On the heels of Gov Wolf’s recent comments some prosecutors have taken pains to explain that they don’t put casual pot smokers in jail. In most cases that is true. But some DA’s certainly don’t seem to mind having marijuana consumers in their purview.
Prosecutors have a tremendous amount of latitude on how they deal with these cases. A few DA’s allow most marijuana offenders to plea to disorderly conduct ad hoc, while others take every one to court.
So treatment is not equal. Prosecutors also offer the Accelerated Rehabilitative Disposition (ARD) for marijuana, but only to those who can afford it.
Generally ARD is a good deal for the offender, it allows a deferred sentence to lesser charge for good behavior. It turns out that ARD it’s also in the financial interest of the county.
If someone is convicted of a state-level marijuana misdemeanor then the maximum fine is $500. Judges often impose less. That money is then split between many different county and state coffers.
If the offender takes ARD then they will shell out $1,000 to $1,500 in fines and fees. The bulk of that cash goes directly back to the counties.
Researching arrest data is easy. Finding out the outcome to every single case is much more difficult.

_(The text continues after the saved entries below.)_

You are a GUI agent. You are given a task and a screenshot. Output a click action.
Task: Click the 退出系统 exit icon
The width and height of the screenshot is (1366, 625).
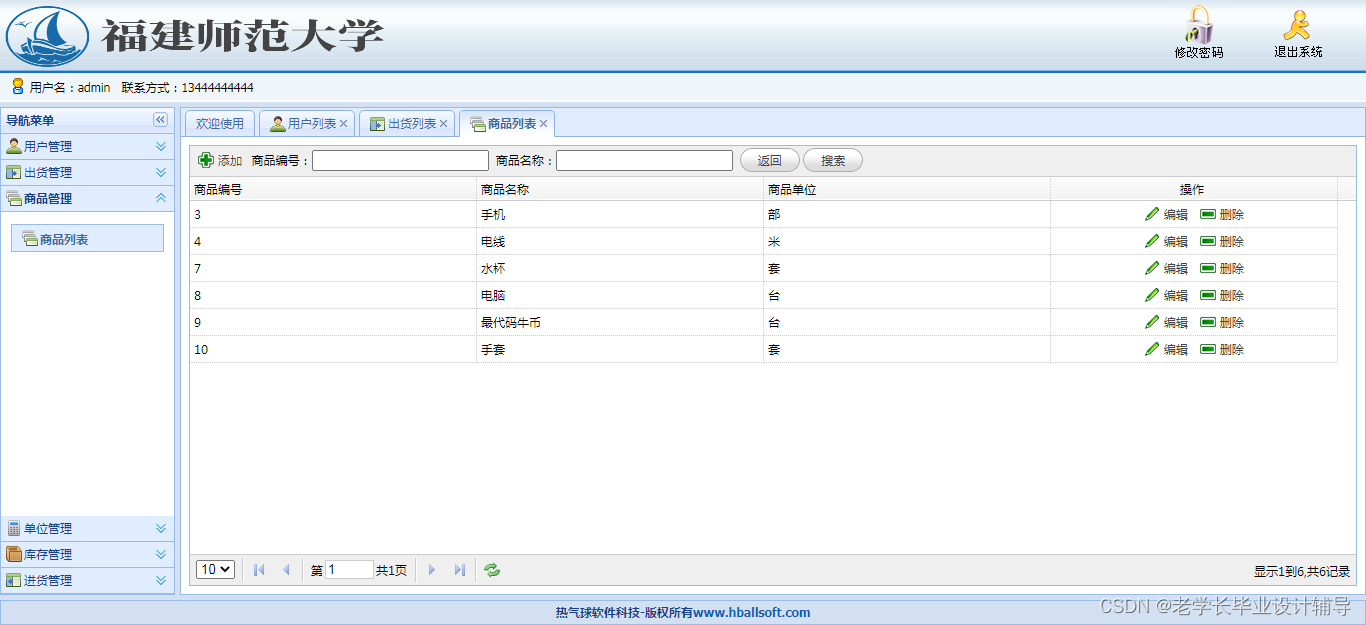(x=1296, y=28)
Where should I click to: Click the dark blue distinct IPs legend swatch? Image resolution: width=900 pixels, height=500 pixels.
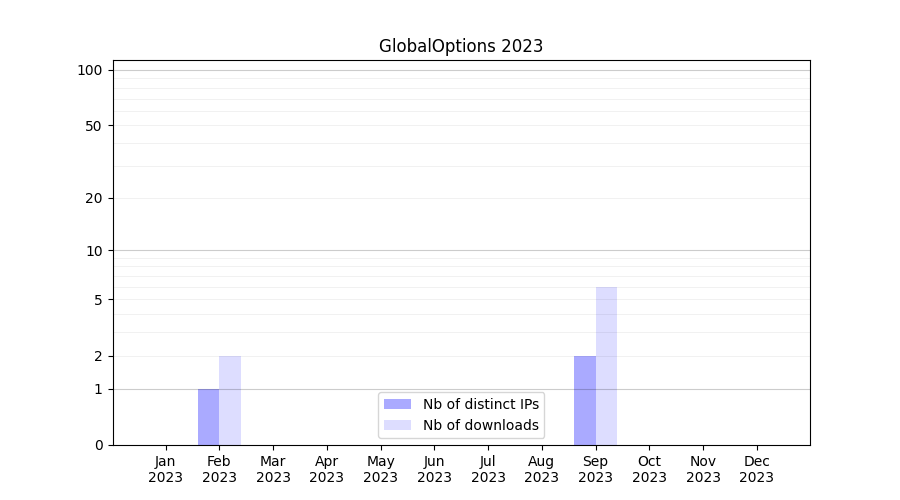point(397,404)

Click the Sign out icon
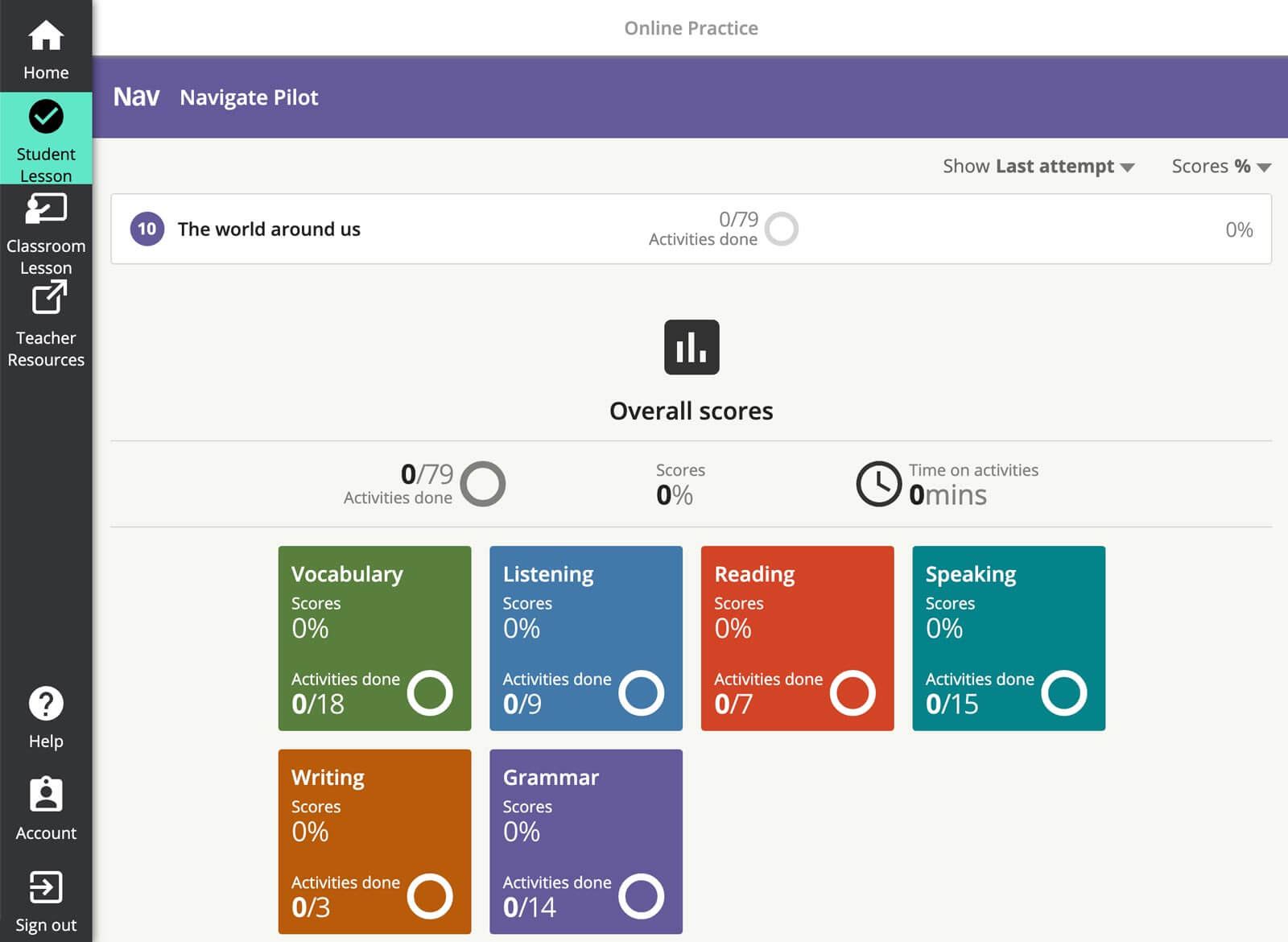pos(46,887)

We don’t know how many are offered a summary plea versus ARD or how many actually get convicted Exactly how many people end up serving some time in a Pennsylvania cell because they originally entered the system over a few grams of pot is also an unknown.
The District Attorneys should back up their claims and provide comprehensive data on the outcomes of all their marijuana possession dockets.

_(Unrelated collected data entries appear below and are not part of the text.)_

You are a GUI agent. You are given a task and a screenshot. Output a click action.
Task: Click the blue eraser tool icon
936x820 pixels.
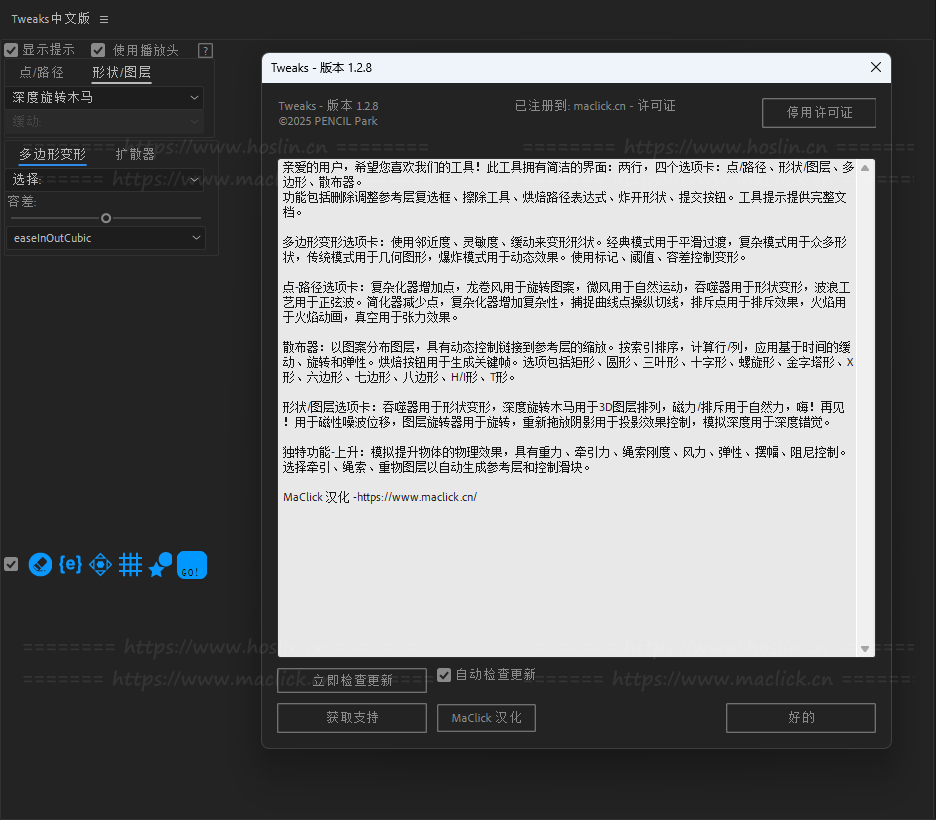(40, 565)
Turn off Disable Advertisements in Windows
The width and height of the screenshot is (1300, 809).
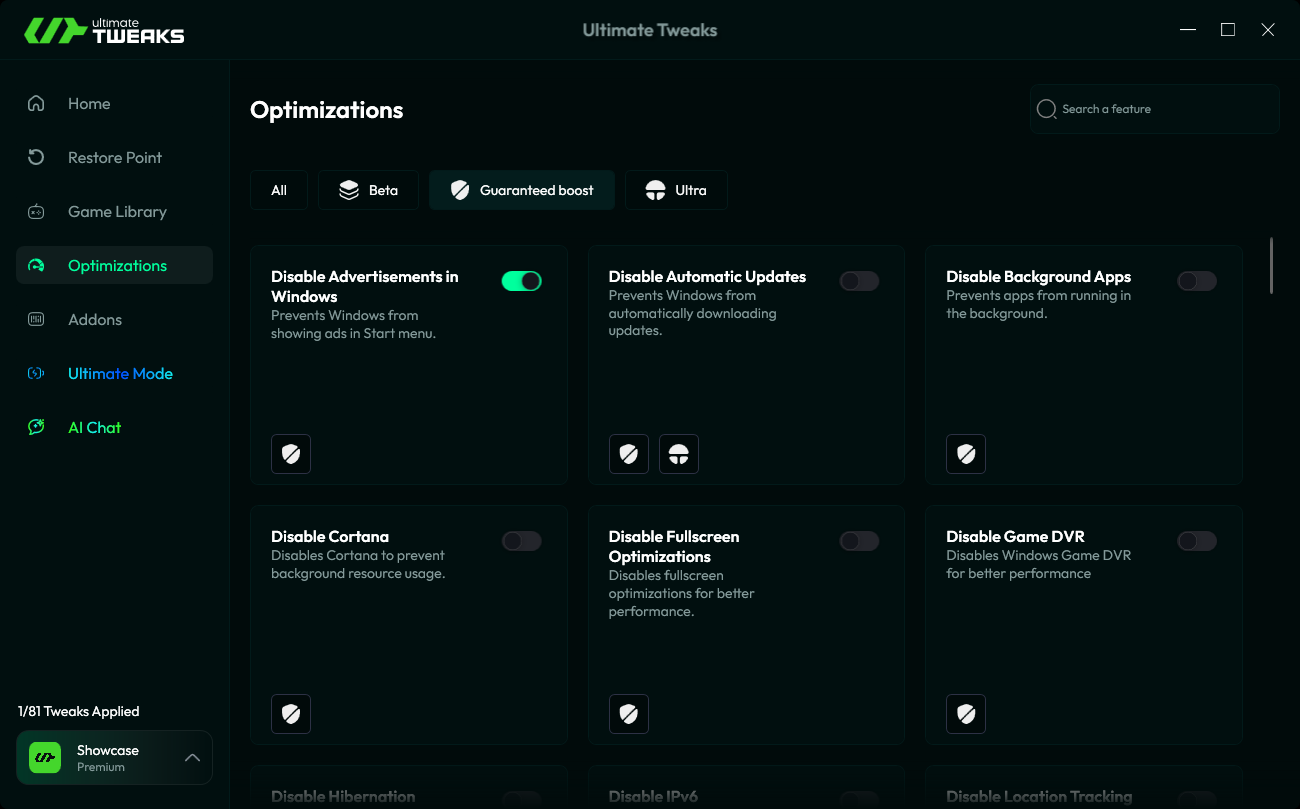(521, 281)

Here at Philly420 I did a county-by-county analysis of the arrest data from the Pennsylvania Uniform Crime Reporting System. Key findings:
– Ten counties in Pennsylvania accounted for 60 percent of the state’s marijuana possession arrests last year.
– Philadelphia arrests massively declined from 4,374 in 2013 down to 784 in 2015.
– There are almost twice as many arrests in Pennsylvania for less than 30 grams of marijuana (18,238) than for possession of heroin and cocaine combined (11,112). In some counties, like York, marijuana possession arrests were five times those for other drugs.
We use every resource in our criminal justice system against those who consume cannabis: Police, labs, holding cells, prosecutors, courts and yes, sometimes even prisons. And, of course, there are fines.
A conservative estimate is that counties and municipalities in Pennsylvania spend $40 million a year enforcing marijuana laws. That’s money could be spent battling opiate addiction.
Creating civil violations statewide is the only way to truly decriminalize marijuana. It may also be the quickest way to shift resources to deal with the most serious problems facing our communities.